_Input data_:
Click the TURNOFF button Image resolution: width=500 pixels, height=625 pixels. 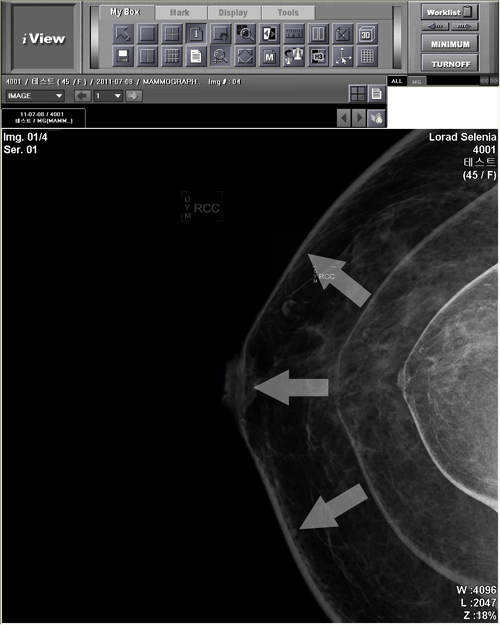(x=450, y=64)
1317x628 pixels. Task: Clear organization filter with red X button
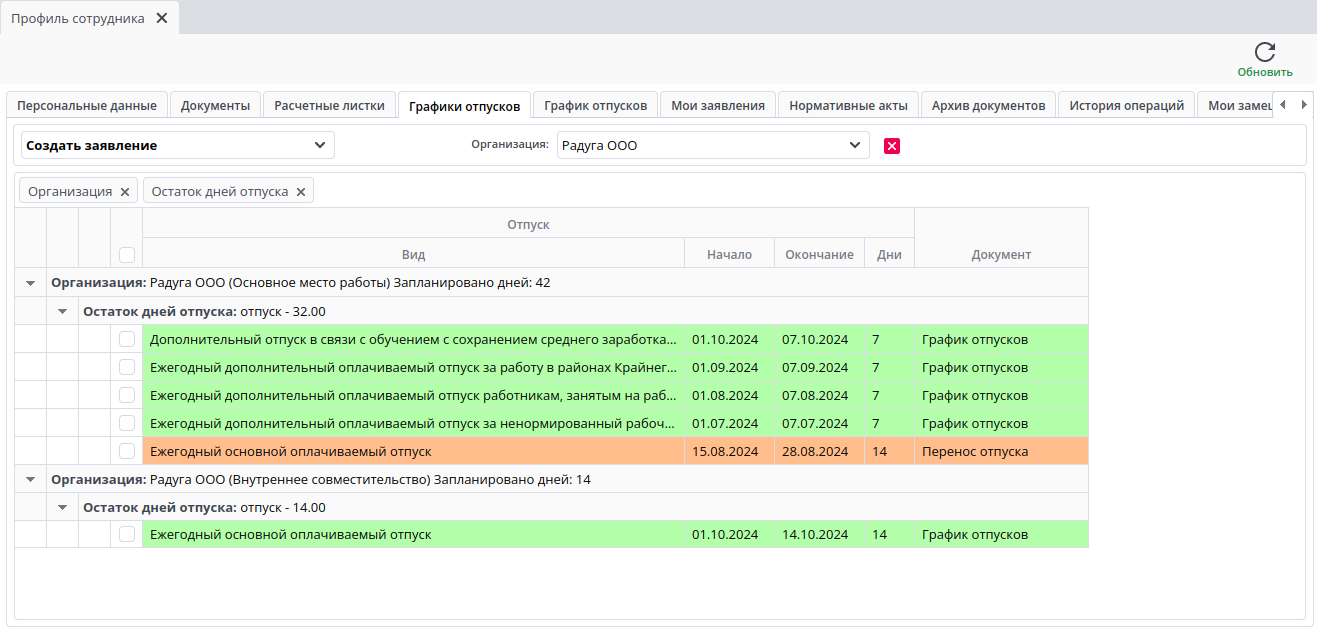click(892, 146)
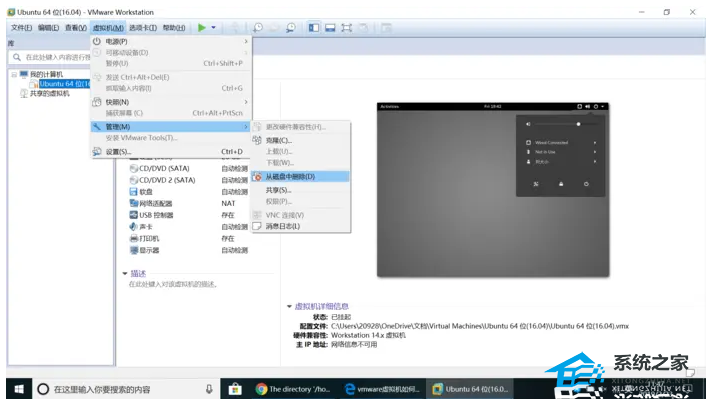
Task: Click the 描述 section header link
Action: [x=138, y=273]
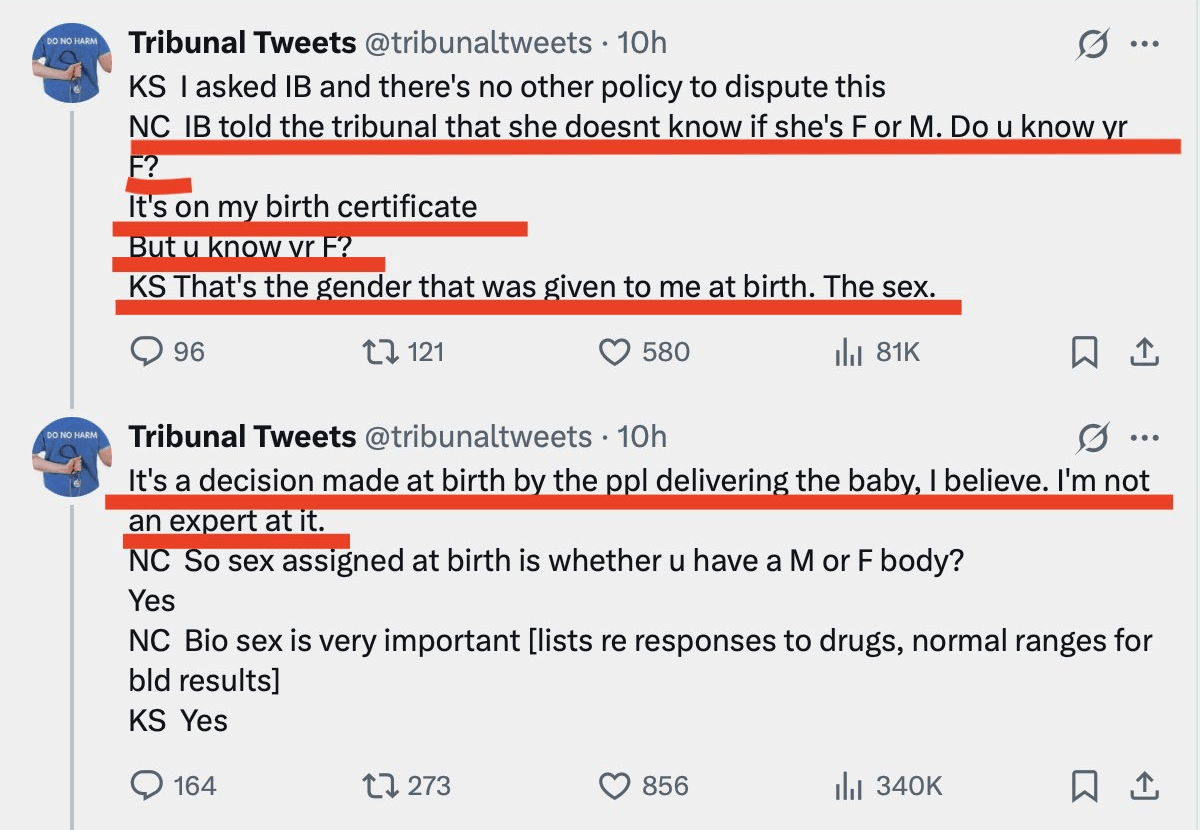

_Work instructions_:
Where the line containing "1317x628 pixels. Task: Clear" appears, begin writing out the lines word for word, and continue through the last line of the data, leaving out pictures.

_Solution to this problem_:
1317x628 pixels. Task: Clear organization filter with red X button
click(892, 146)
Task: Click the 描述 section header link
Action: [x=138, y=273]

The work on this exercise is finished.